Moi-même je ne l’ai appris que récemment en faisant des recherches et en écrivant des livres sur le sujet, et sans toujours avoir accès à des films qui pourtant existaient. Mais, ce serait délicat de jeter la pierre à quiconque, sinon à un système. S’intéresser à la trace que les femmes ont laissée dans l’histoire – c’est ainsi que je définirais le plus simplement possible le matrimoine – est un chemin passionnant, d’une richesse et de découvertes incroyables, mais semé d’embûches. Il faut une volonté de fer et de faire constante. Car leur histoire est mal renseignée, mal documentée et souvent contestée. C’est pourtant une étape indispensable.

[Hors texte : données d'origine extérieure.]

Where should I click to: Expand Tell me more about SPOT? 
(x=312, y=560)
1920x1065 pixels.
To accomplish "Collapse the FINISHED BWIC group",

Impossible de comprendre #metoo et ses conséquences qu’on mesure pourtant un peu plus chaque jour, de satisfaire les légitimes revendications actuelles de parité ou  d’éga-conditionalité, sans se pencher sur le passé, sans tenter de comprendre le passé.

Journaliste et critique de cinéma de longue date, pour différents journaux (Zurban, L’Obs, Les Echos week-end etc.), j’ai un temps dirigé la rédaction du magazine Première où j’avais été embauchée pour « féminiser le lectorat ». A l’époque, en 2006, je n’avais jamais pensé le cinéma en terme de genre.

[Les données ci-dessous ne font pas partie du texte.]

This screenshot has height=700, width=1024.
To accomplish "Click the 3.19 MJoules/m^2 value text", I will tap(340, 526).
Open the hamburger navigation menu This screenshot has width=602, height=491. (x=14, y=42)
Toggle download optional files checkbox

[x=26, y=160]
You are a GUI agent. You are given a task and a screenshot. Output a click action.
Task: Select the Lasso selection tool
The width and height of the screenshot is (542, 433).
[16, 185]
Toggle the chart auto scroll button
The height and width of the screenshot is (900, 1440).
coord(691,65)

Jane Campion, 12 nominations aux Oscars 2014 pour son film The Power of the Dog, sacrée meilleure réalisatrice.
©Photo Jordan Strauss/Invision/AP

Mais, cela m’a questionnée. J’ai donc commencé à faire des recherches et je n’ai rien trouvé… si ce n’est que les spectatrices étaient plus nombreuses que les spectateurs, en particulier cette année-là. Mais, personne ne pensait à s’adresser à elles, et surtout pas les stratégies marketing des distributeurs de films. Peu à peu, je me suis rendu compte qu’on parlait moins des réalisatrices que des réalisateurs, jamais des techniciennes, et qu’on méprisait volontiers leur travail et leurs talents. Comme si elles représentaient une sous-catégorie du cinéma qui, de temps à autre, quand elles étaient actrices ou si elles s’appelaient Jane Campion, Kathryn Bigelow ou Céline Sciamma, devenaient puissantes et respectables. On prétendait ne les juger qu’à travers leur talent. Mais, comment était-il possible que les femmes en manquent autant ?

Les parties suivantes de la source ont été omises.